#### Problem
Only the number should be given: how many lines below contain "agent".

Entries taken from a collection:
== Segment start ==
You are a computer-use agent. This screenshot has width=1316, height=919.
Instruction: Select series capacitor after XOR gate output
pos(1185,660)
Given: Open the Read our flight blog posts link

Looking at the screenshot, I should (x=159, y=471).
== Segment end ==
== Segment start ==
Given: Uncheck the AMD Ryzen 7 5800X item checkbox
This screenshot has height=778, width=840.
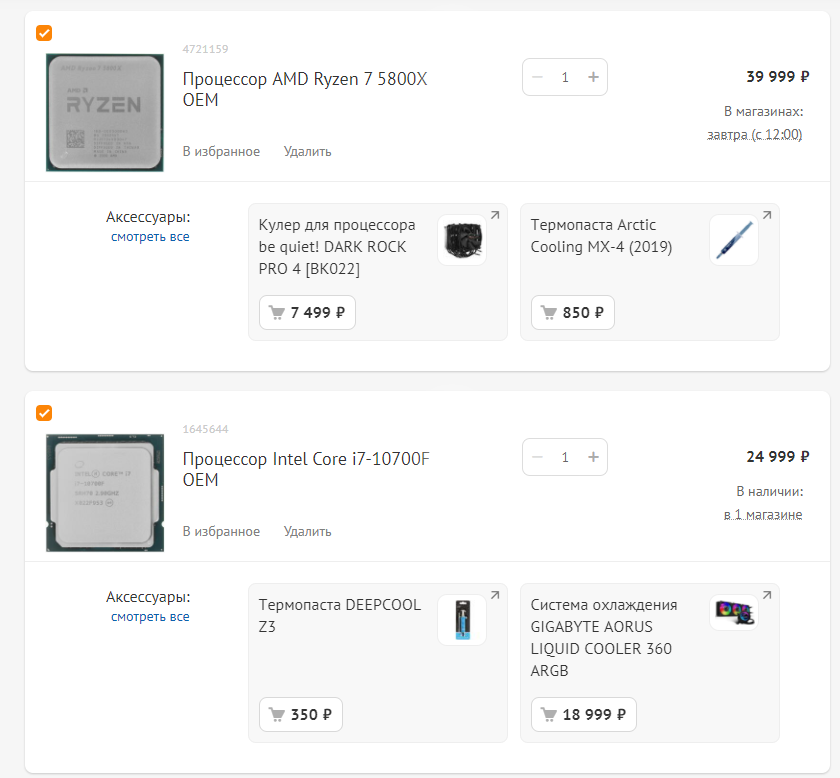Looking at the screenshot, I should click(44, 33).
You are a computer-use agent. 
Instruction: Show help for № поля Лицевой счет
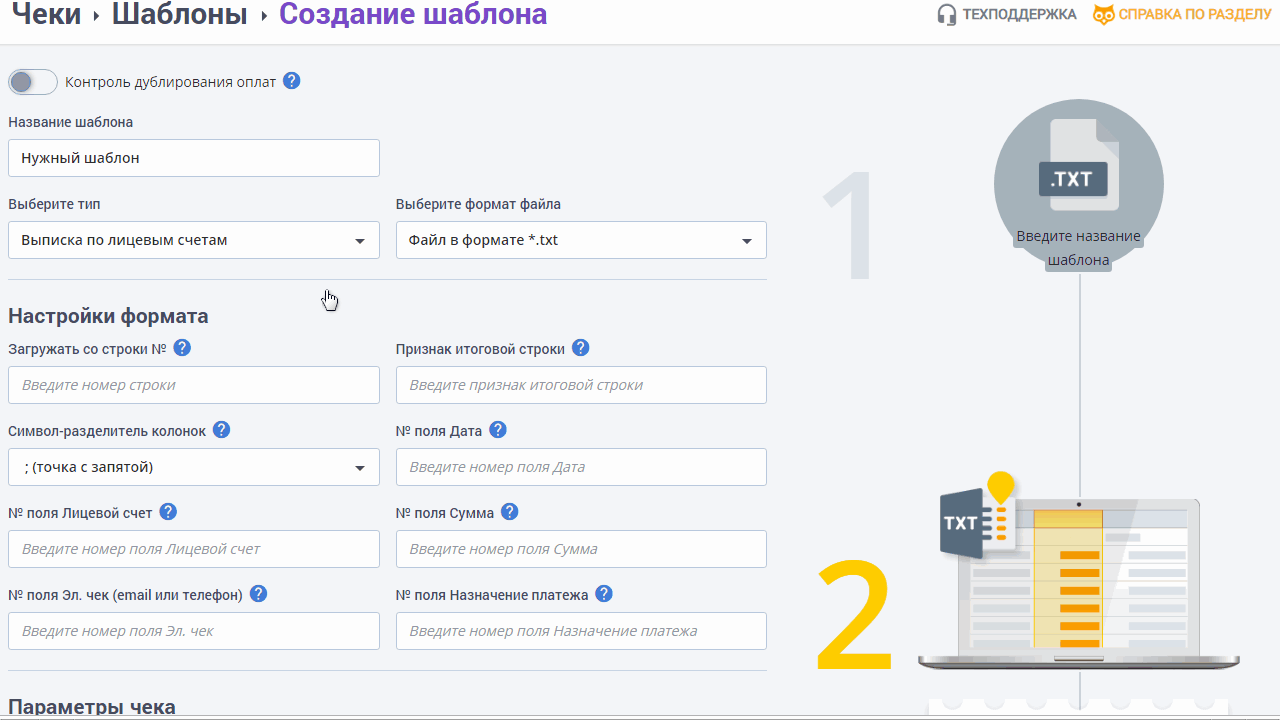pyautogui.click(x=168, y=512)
== Segment end ==
#### Task response
2